With waiting lists for elective surgery blowing out even further due to Covid-19 restrictions, the government is taking action to try and shorten the wait, but what about heading overseas for surgery? Is it safe and is it cheaper? RNZ has spoken to people who are considering the options.
Ted in Dunedin is on the waiting list for gender reassignment from female to male, and has currently been waiting three months just to hear when the next appointment is.
He feared it could be years until he got the surgery he needed – if it happened at all – and was currently looking into the cost for it to be done overseas.
“There are a lot of people who already do it and I’m definitely looking into that. If I could get it done here obviously its going to be easier, but you just have to start doing the costing and taking that out of my retirement savings.”

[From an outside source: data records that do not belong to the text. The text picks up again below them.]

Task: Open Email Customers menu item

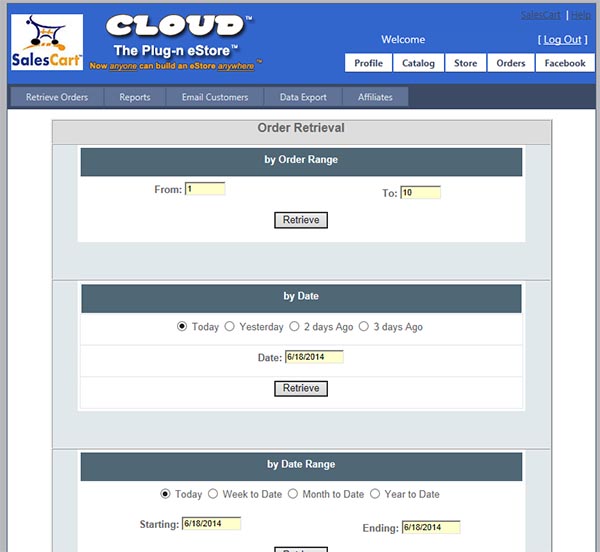Action: coord(215,97)
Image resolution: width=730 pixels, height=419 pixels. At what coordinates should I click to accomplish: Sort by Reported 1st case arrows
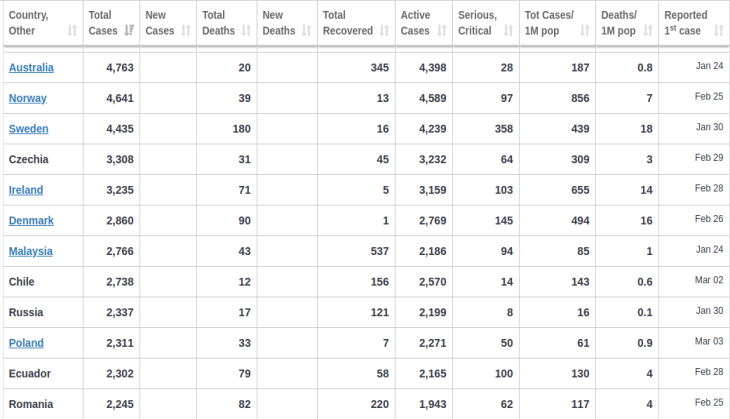pos(718,31)
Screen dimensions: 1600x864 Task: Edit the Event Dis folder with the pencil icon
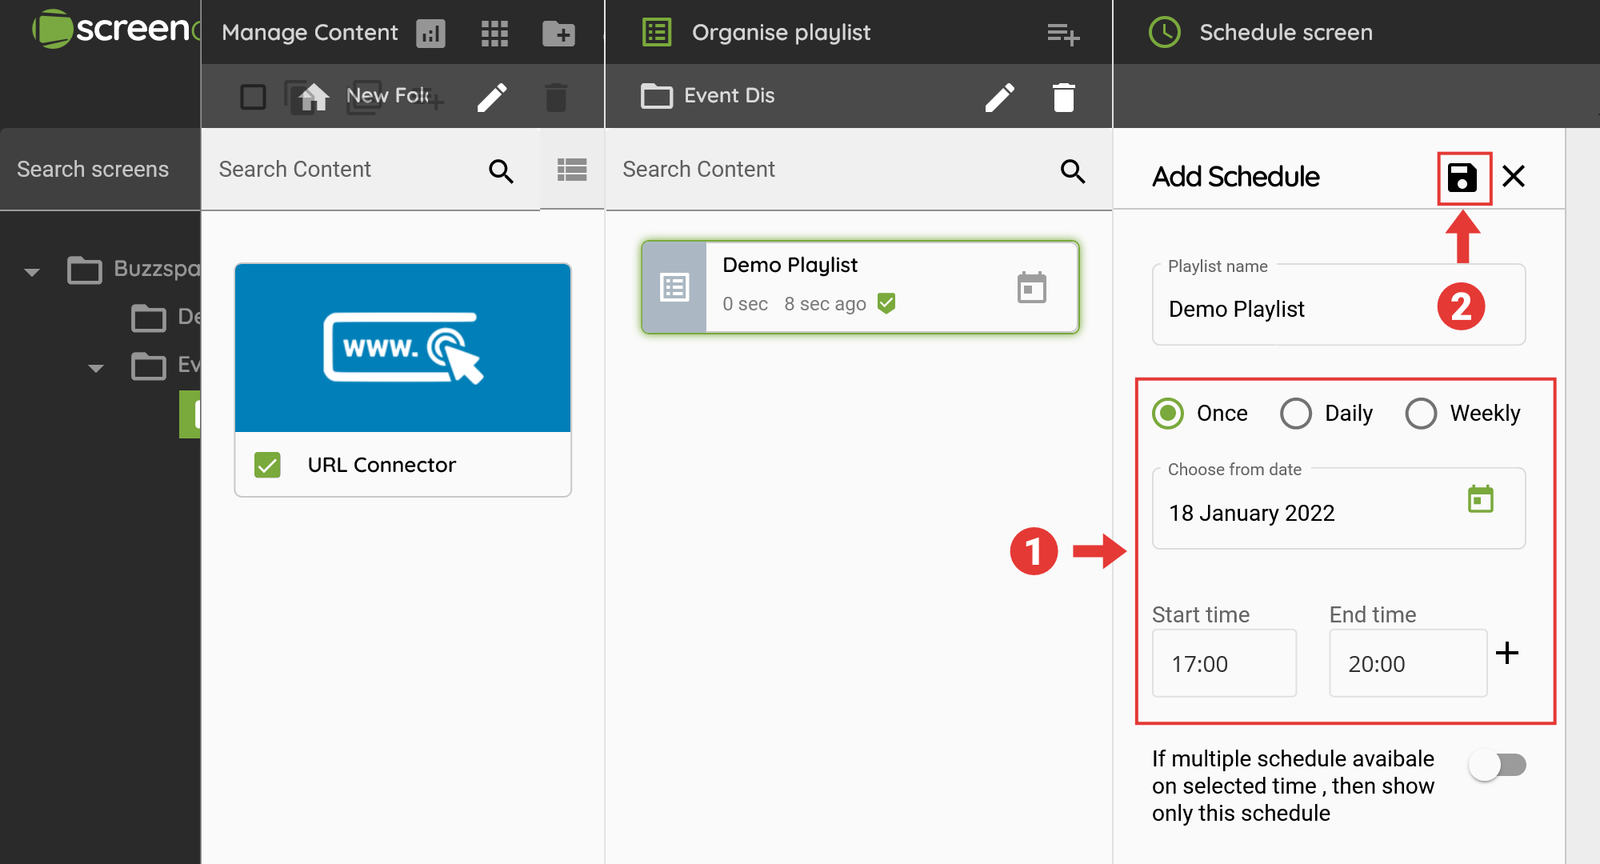(999, 97)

In Tauranga Jackie Brown runs Bums, Tums and Gums, which offers escorted medical tours to Thailand for cosmetic and dental surgery.
She said over the years she had a few people ask about getting hip replacements in Thailand – but most were after cosmetic surgery.

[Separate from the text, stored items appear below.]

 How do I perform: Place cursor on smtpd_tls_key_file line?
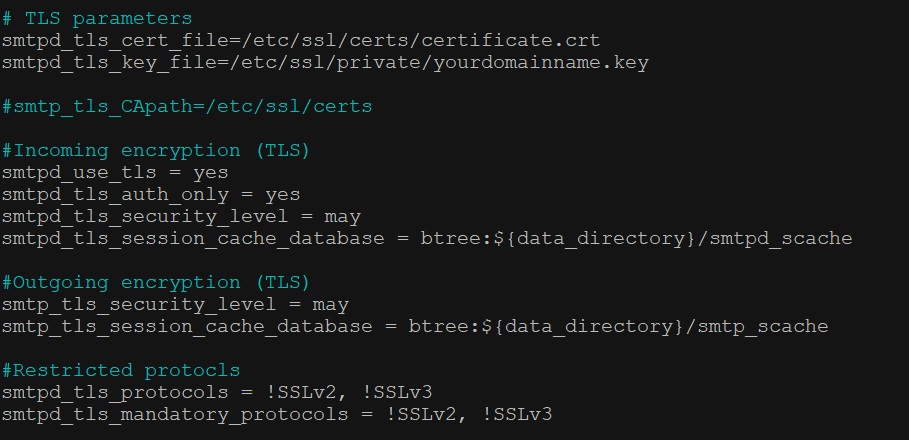[x=325, y=63]
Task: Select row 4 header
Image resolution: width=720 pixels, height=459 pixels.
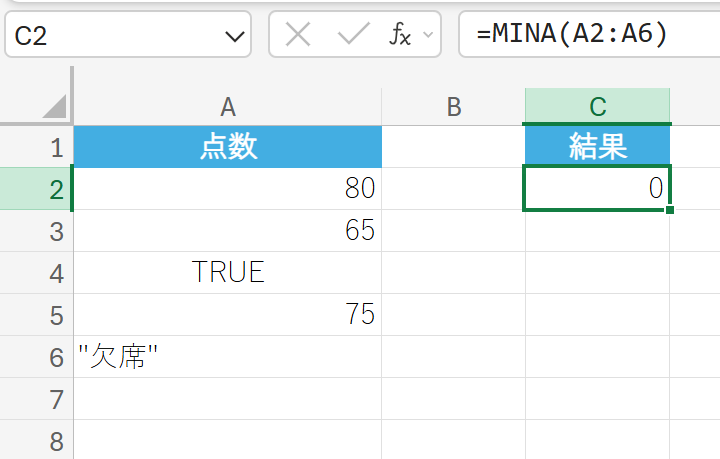Action: point(54,273)
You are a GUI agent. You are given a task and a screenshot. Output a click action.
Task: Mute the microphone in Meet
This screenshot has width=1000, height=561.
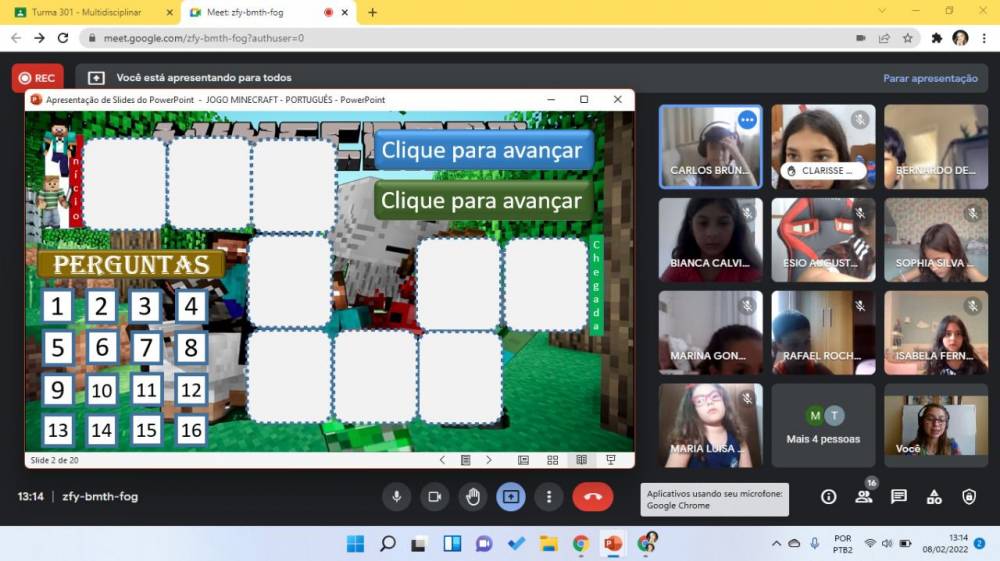397,496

The big attraction is the cost.
“Cosmetic surgery is about a third of the price and dentistry half of the price. I asked why the difference in the price, and they said with dentistry you normally have to buy things … the rods or the posts, whereas cosmetic surgery you’re not really adding anything unless silicon if it’s an implant.”
One of her former clients, who asked not to be named, said the service and safety standards in Thailand were excellent.
She underwent a facelift, breast enlargement and dental work.
She said it was the cheaper cost which attracted her, along with the immediacy of access and the bonus of a holiday on top.
New Zealand Orthopaedic Association president John McKie said he had heard of people in the past heading to the likes of India or Thailand for surgery, but had not heard of any cases recently.
People who did so were opening themselves up to certain risks, he said.
“If you are just doing mail-order/internet shopping orthopaedic surgery overseas you have no idea really who is treating you or the facility you are being treated in, whether it is risk of infection or other issues.”
Arthritis New Zealand chief executive Philip Kearney said it was extremely frustrating for anyone waiting for surgery, and many would be considering all options to improve their health.
At the moment GPs could only send people to a specialist for surgery, but Kearney would like them to be able to consider other alternative treatments, as they are doing in the Bay of Plenty.
“They are looking at alternatives ways using physio therapy and support for getting somebody back to better movement, so in that sense we are potentially delaying surgery for quite a while.”
Kearney said around 30 percent of people with hip problems could get real success with options other than surgery.
With DHBs about to be dissolved, now may be a good time for some new thinking, he said.